Scarlet Alliance submission to the Select Committee on Temporary Migration’s inquiry into Temporary Migration on July 26, 2020.
“Sex workers, like other workers, migrant internationally for a variety of reasons, including seeking improved working conditions and income. Evidence and feedback from our membership indicate that wage theft, breaches of workplace rights and conditions, modern slavery, and human trafficking is not the experience of the vast majority of migrant sex workers in Australia. However, while labour exploitation and human trafficking is not characteristic of the sex industry, migrant sex workers experience major barriers to accessing the same workplace health and safety mechanisms and industrial rights protections as workers in other industries, including:
- Migrant sex workers’ complaints about breaches to our workplace rights and conditions are not taken seriously due to stigmatising attitudes about sex work and/or the complaint not fitting into the category of trafficking.
- Privacy concerns regarding connecting our legal name to sex work when accessing existing services and mechanisms to address workplace issues.

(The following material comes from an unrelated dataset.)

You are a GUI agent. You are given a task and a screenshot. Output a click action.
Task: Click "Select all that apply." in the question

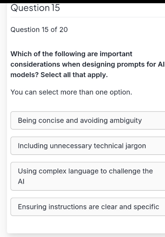(74, 75)
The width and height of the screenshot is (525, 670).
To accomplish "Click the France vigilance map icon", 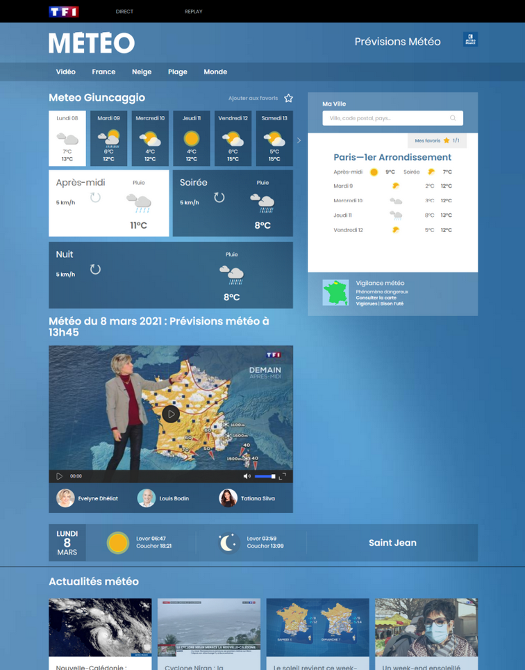I will coord(335,293).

- Criminalisation creating major impediments for sex workers to access support and existing mechanisms to address exploitative workplace conditions as reporting may result in being charged, known to the authorities as a sex worker, and/or deported. Criminalisation also creates obstacles to ensuring that Australia’s labour rights framework is equally applied to sex industry workplaces.
- Anti-trafficking responses that conflate sex work and all labour exploitation in the sex industry with human trafficking have jeopardised migrant sex workers’ support and safety structures, workplaces, and undermined efforts to address labour exploitation. It has heightened sex workers’ distrust of the authorities and further deters sex workers from seeking assistance in fear that it will result in further scrutiny, prosecution, or deportation.
- Anti-trafficking responses that focus on restrictive immigration scrutiny and criminal justice approaches have made it more difficult for sex workers to travel, operate within the regulated sex industry, and access support.